The problem | Extract the text of each entry below exactly, leaving every image behind.

[Dataset entries]
################

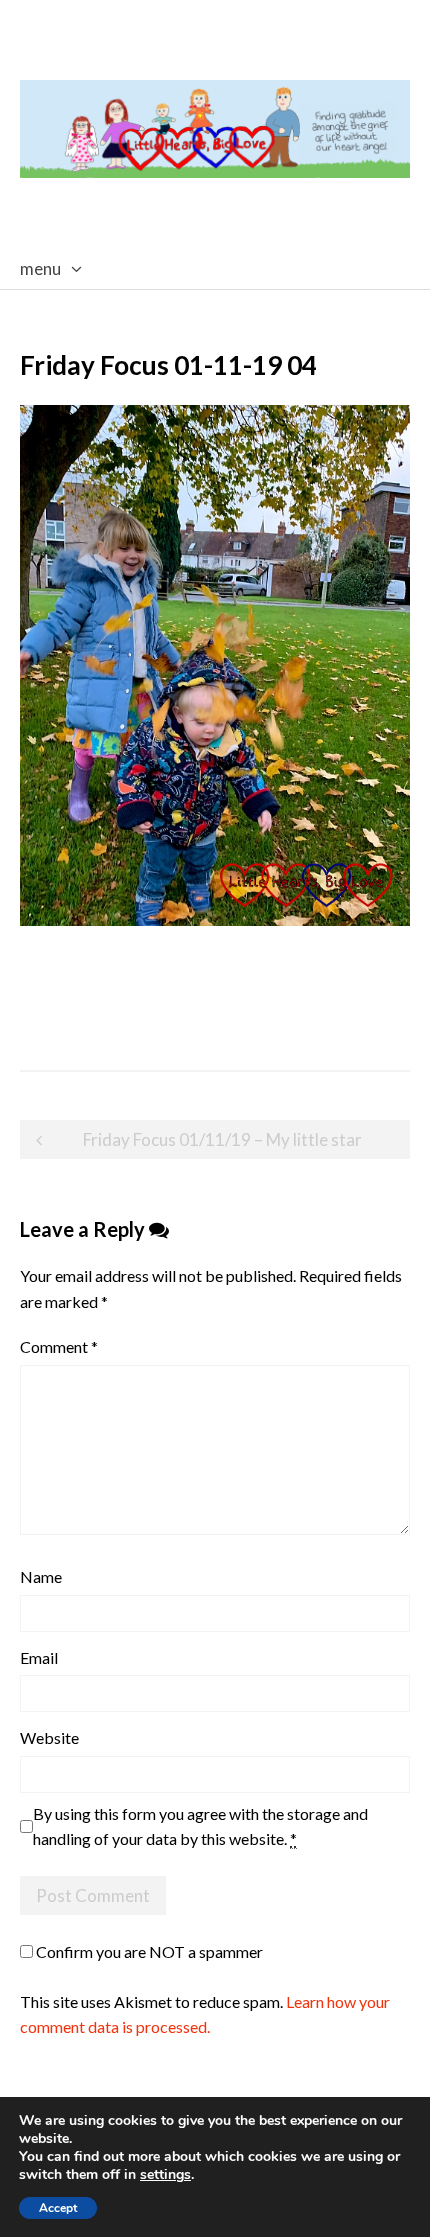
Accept (58, 2208)
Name (41, 1576)
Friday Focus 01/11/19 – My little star (222, 1139)
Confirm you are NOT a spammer (148, 1951)
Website (49, 1737)
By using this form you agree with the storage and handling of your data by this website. (200, 1826)
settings (165, 2175)
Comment (59, 1346)
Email (39, 1657)
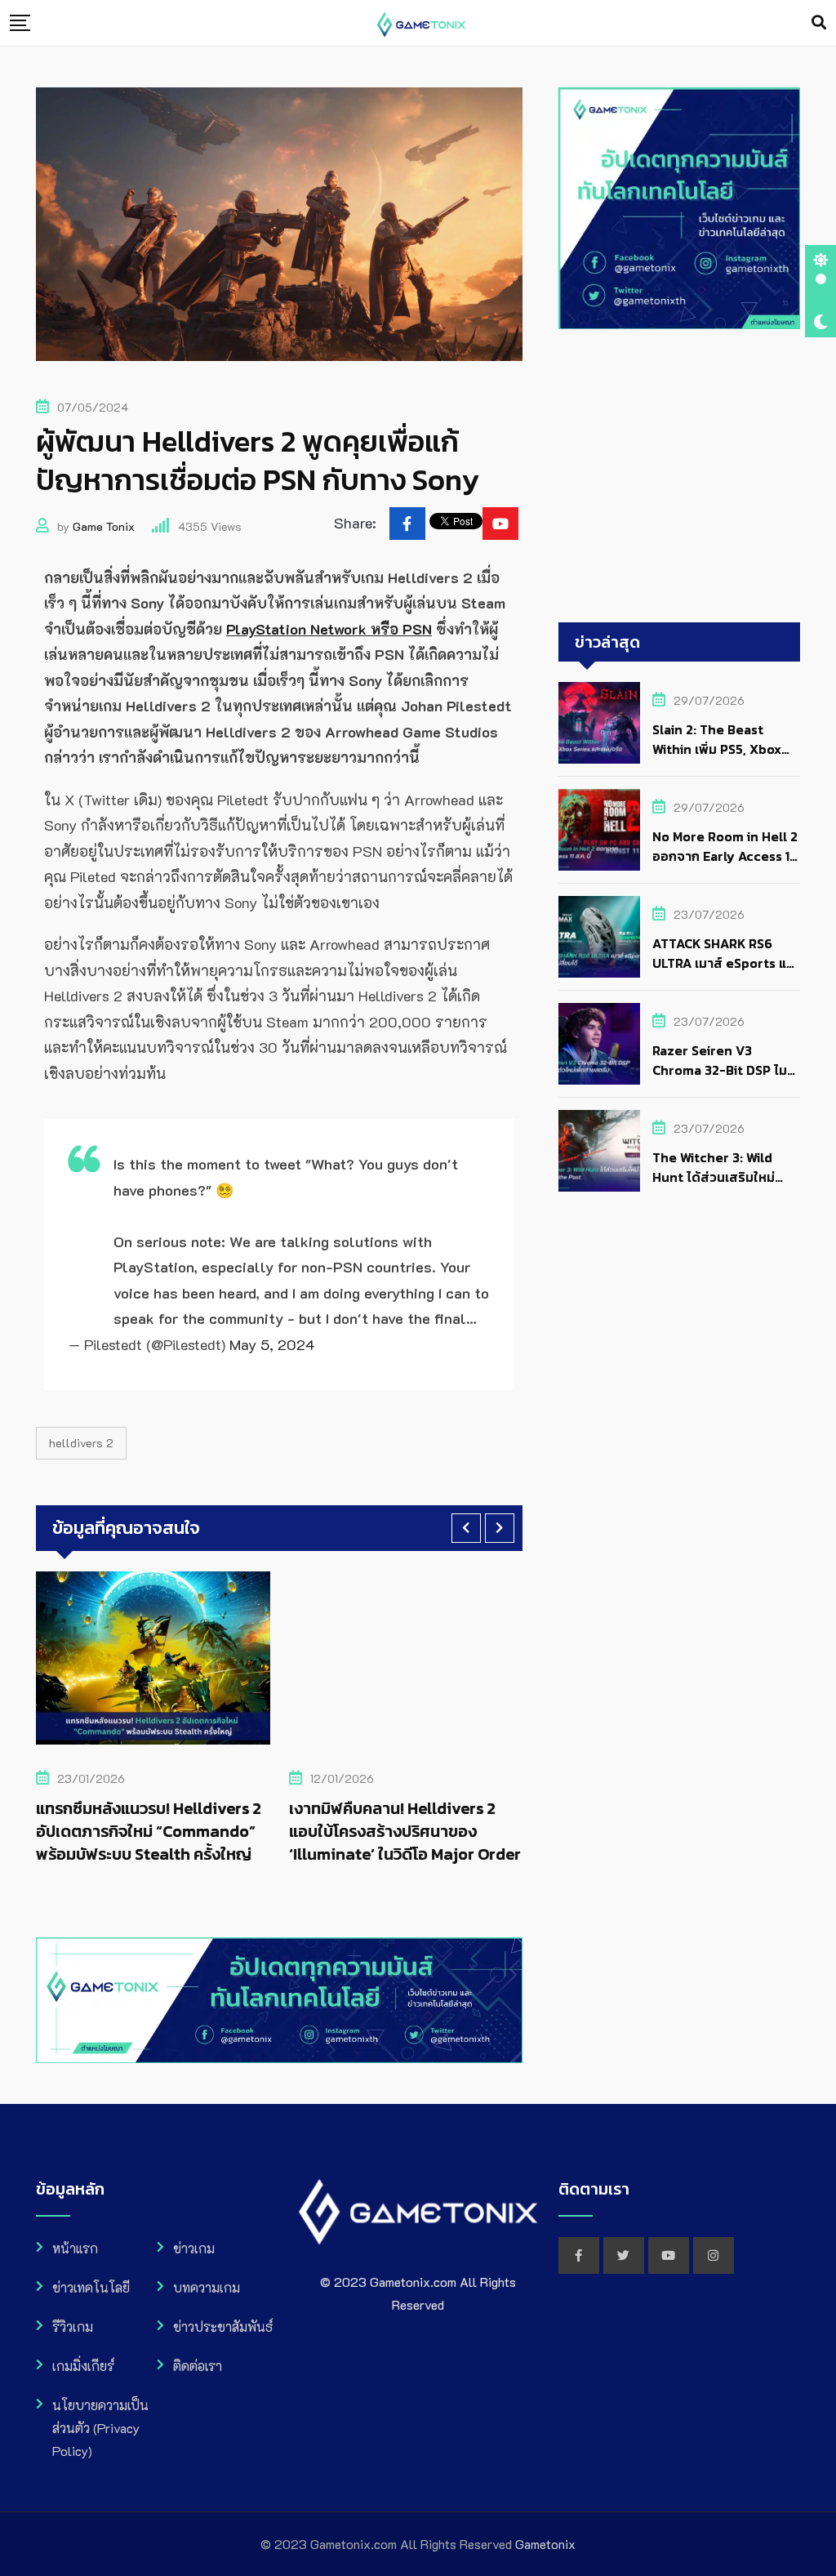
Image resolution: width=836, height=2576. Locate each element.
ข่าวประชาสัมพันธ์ (223, 2326)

################

Task result |
Accept (58, 2208)
Name (41, 1576)
Friday Focus 01/11/19 – My little star (222, 1139)
Confirm you are NOT a spammer (148, 1951)
Website (49, 1737)
By using this form you agree with the storage and handling of your data by this website. (200, 1826)
settings (165, 2175)
Comment (59, 1346)
Email (39, 1657)
Image resolution: width=836, height=2576. Locate each element.
ข่าวประชาสัมพันธ์ (223, 2326)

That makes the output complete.